___ RECORDED INFORMATION
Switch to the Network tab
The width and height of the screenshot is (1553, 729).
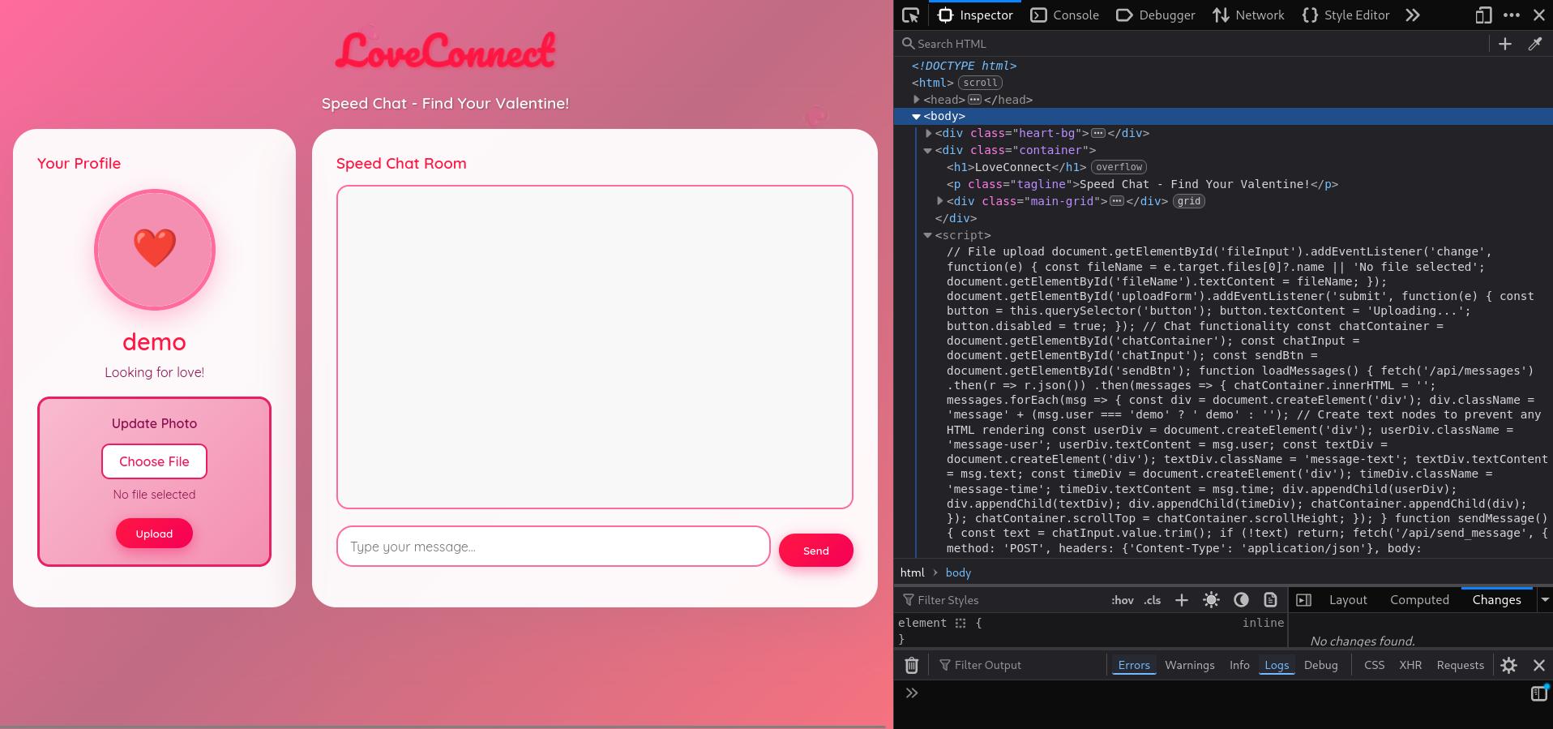pos(1248,15)
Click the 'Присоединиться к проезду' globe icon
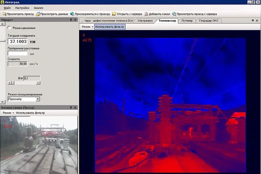Viewport: 261px width, 174px height. coord(72,14)
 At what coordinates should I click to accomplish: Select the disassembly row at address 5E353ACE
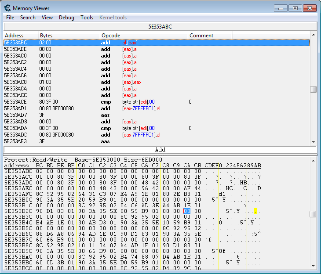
______
▶ THE PROBLEM
Give back the records above exactly, with no pictures.

▶ SOLUTION
Switch to the Network tab
The width and height of the screenshot is (1553, 729).
pos(1248,15)
Click the 'Присоединиться к проезду' globe icon
Viewport: 261px width, 174px height. coord(72,14)
 At what coordinates should I click to accomplish: Select the disassembly row at address 5E353ACE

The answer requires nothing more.